(The data)
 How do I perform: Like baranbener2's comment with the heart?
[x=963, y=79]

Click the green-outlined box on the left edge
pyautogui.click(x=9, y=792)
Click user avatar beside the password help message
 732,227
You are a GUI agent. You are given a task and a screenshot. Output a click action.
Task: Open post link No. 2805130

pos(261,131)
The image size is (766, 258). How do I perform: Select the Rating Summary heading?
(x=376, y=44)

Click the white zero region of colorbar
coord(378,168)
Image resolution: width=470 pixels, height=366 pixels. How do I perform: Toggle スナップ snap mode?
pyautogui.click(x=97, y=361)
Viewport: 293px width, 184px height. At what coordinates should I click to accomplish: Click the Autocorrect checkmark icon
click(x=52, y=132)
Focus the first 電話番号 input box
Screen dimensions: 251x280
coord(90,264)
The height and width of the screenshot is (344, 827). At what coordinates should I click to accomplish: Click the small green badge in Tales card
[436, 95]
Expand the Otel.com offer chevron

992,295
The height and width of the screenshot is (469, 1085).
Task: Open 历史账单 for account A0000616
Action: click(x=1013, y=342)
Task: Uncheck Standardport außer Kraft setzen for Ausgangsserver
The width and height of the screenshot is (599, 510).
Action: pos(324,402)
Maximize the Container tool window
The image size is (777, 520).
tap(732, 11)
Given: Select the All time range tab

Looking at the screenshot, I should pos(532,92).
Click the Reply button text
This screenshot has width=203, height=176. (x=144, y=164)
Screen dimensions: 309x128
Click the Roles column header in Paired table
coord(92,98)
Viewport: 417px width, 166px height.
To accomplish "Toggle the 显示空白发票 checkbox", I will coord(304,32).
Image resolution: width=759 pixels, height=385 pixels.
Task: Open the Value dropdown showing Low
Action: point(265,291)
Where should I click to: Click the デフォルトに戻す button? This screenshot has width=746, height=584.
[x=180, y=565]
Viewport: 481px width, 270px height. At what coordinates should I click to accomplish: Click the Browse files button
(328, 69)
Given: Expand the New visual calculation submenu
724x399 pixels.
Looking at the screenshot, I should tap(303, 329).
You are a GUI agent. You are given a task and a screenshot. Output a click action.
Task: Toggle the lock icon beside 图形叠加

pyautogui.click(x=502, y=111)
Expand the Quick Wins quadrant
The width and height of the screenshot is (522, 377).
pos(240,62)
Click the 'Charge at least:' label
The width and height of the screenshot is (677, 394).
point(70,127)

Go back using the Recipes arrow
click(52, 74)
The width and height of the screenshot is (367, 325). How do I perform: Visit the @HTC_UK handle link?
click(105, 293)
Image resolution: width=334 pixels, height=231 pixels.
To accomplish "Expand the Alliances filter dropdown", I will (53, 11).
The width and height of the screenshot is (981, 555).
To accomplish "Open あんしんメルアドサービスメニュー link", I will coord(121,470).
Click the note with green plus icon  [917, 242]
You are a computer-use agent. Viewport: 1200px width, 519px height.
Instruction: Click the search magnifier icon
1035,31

(Aim of the task) Write out the whole listing exactly.

(Expected answer)
 How do I perform: Like baranbener2's comment with the heart?
[x=963, y=79]

Click the green-outlined box on the left edge
pyautogui.click(x=9, y=792)
Click user avatar beside the password help message
 732,227
You are a GUI agent. You are given a task and a screenshot. Output a click action.
Task: Open post link No. 2805130

pos(261,131)
The image size is (766, 258). How do I perform: Select the Rating Summary heading?
(x=376, y=44)

Click the white zero region of colorbar
coord(378,168)
Image resolution: width=470 pixels, height=366 pixels. How do I perform: Toggle スナップ snap mode?
pyautogui.click(x=97, y=361)
Viewport: 293px width, 184px height. At what coordinates should I click to accomplish: Click the Autocorrect checkmark icon
click(x=52, y=132)
Focus the first 電話番号 input box
Screen dimensions: 251x280
coord(90,264)
The height and width of the screenshot is (344, 827). At what coordinates should I click to accomplish: Click the small green badge in Tales card
[436, 95]
Expand the Otel.com offer chevron

992,295
The height and width of the screenshot is (469, 1085).
Task: Open 历史账单 for account A0000616
Action: click(x=1013, y=342)
Task: Uncheck Standardport außer Kraft setzen for Ausgangsserver
The width and height of the screenshot is (599, 510).
Action: pos(324,402)
Maximize the Container tool window
The image size is (777, 520).
tap(732, 11)
Given: Select the All time range tab

Looking at the screenshot, I should pos(532,92).
Click the Reply button text
This screenshot has width=203, height=176. (x=144, y=164)
Screen dimensions: 309x128
Click the Roles column header in Paired table
coord(92,98)
Viewport: 417px width, 166px height.
To accomplish "Toggle the 显示空白发票 checkbox", I will coord(304,32).
Image resolution: width=759 pixels, height=385 pixels.
Task: Open the Value dropdown showing Low
Action: point(265,291)
Where should I click to: Click the デフォルトに戻す button? This screenshot has width=746, height=584.
[x=180, y=565]
Viewport: 481px width, 270px height. At what coordinates should I click to accomplish: Click the Browse files button
(328, 69)
Given: Expand the New visual calculation submenu
724x399 pixels.
Looking at the screenshot, I should tap(303, 329).
You are a GUI agent. You are given a task and a screenshot. Output a click action.
Task: Toggle the lock icon beside 图形叠加

pyautogui.click(x=502, y=111)
Expand the Quick Wins quadrant
The width and height of the screenshot is (522, 377).
pos(240,62)
Click the 'Charge at least:' label
The width and height of the screenshot is (677, 394).
point(70,127)

Go back using the Recipes arrow
click(52, 74)
The width and height of the screenshot is (367, 325). How do I perform: Visit the @HTC_UK handle link?
click(105, 293)
Image resolution: width=334 pixels, height=231 pixels.
To accomplish "Expand the Alliances filter dropdown", I will (53, 11).
The width and height of the screenshot is (981, 555).
To accomplish "Open あんしんメルアドサービスメニュー link", I will coord(121,470).
Click the note with green plus icon  [917, 242]
You are a computer-use agent. Viewport: 1200px width, 519px height.
Instruction: Click the search magnifier icon
1035,31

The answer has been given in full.